Une bonne note aux SDAASP

La Cour juge positivement les schémas départementaux d’amélioration de l’accessibilité des services au public (SDAASP) et les maisons de services au public (MSAP). Dans un souci de cohérence, les SDAASP, co-signés par le préfet et le président du conseil départemental, nécessitent d’intégrer l’organisation future des services de l’État et de ses opérateurs dans le département. « Seule une concertation interministérielle en amont peut remédier à cette situation préjudiciable à la crédibilité de l’État », estime le rapport.Dans ses recommandations, la Cour suggère de rationaliser les différents schémas en privilégiant l’échelon du département et du SDAASP. Elle recommande leur meilleure articulation avec les autres outils de planification existants, régionaux et infra-départementaux, notamment les contrats de ruralité, avec « un fléchage prioritaire des financements de l’État relatifs à l’accès aux services publics ». Elle propose aussi de décliner les SDAASP dans des conventions liant l’État, les départements et les EPCI, et engageant les administrations de l’État et les collectivités parties prenantes. D’un point de vue opérationnel, la Cour des comptes recommande de faire des intercommunalités l’échelon d’exécution des SDAASP. Il leur serait également confié la gestion des MSAP qui deviendrait même une compétence obligatoire des communautés de communes.

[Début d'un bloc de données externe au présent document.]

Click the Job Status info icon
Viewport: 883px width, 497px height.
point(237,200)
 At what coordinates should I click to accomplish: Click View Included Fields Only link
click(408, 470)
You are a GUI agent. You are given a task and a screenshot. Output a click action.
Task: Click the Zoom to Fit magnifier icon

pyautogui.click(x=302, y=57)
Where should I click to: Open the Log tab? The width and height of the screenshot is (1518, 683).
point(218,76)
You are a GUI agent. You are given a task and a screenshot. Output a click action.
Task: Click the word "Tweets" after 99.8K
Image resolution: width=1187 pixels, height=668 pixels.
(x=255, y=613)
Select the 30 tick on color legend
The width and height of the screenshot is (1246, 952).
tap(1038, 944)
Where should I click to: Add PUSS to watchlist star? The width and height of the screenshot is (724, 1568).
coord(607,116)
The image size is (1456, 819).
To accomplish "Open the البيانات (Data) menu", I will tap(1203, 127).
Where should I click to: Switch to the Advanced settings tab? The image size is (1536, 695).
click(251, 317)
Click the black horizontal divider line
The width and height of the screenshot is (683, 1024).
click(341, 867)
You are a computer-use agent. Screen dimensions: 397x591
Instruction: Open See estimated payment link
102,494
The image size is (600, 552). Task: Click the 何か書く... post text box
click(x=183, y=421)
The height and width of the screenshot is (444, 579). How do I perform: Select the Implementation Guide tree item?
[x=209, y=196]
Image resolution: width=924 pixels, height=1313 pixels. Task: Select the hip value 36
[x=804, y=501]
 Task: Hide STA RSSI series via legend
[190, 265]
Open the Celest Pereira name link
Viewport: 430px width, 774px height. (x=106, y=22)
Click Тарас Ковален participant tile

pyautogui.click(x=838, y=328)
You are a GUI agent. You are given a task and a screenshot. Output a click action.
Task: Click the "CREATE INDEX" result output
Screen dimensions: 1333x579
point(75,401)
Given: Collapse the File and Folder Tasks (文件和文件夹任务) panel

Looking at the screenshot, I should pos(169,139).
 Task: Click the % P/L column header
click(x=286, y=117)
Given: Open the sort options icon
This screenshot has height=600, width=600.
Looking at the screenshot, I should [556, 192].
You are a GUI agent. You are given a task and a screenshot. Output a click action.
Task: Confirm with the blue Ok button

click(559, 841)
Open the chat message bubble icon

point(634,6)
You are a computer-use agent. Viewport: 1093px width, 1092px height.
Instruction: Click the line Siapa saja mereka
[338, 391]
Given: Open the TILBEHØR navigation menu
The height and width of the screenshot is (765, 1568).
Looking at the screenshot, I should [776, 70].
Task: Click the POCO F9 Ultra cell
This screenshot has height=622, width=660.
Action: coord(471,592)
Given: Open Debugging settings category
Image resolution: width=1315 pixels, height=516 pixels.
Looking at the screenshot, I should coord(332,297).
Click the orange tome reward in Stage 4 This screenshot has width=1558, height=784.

Les MSAP, un modèle à conforter

Avec la rétractation des réseaux et la fermeture des guichets due à la dématérialisation, les MSAP accompagnent les usagers pour l’accès à distance de plusieurs opérateurs nationaux (La Poste, Pôle Emploi, Cnaf, Cnam, Cnav, MSA, GRDF...). Si leur nombre semble suffisant (1300), en revanche leur offre de services demeure trop hétérogène et mal connue. Les MSAP doivent donc accroître leur niveau d’activité, leur qualité de service et leur notoriété. Elles doivent aussi se donner les moyens de constituer un véritable réseau dont la taille doit résulter d’une approche locale partant des besoins identifiés dans les SDAASP et non d’objectifs quantitatifs nationaux. En particulier, le développement récent des MSAP de La Poste, en fonction d’objectifs fixés par l’État, n’a permis ni une harmonisation suffisante des services rendus, ni de leur insertion dans de véritables réseaux départementaux. La nécessaire professionnalisation des MSAP pourrait passer par la création d’un métier d’agent polyvalent d’accompagnement du public. La Cour préconise de mettre en place une coordination départementale des MSAP, sous la double autorité des préfets de département et des présidents de conseils départementaux.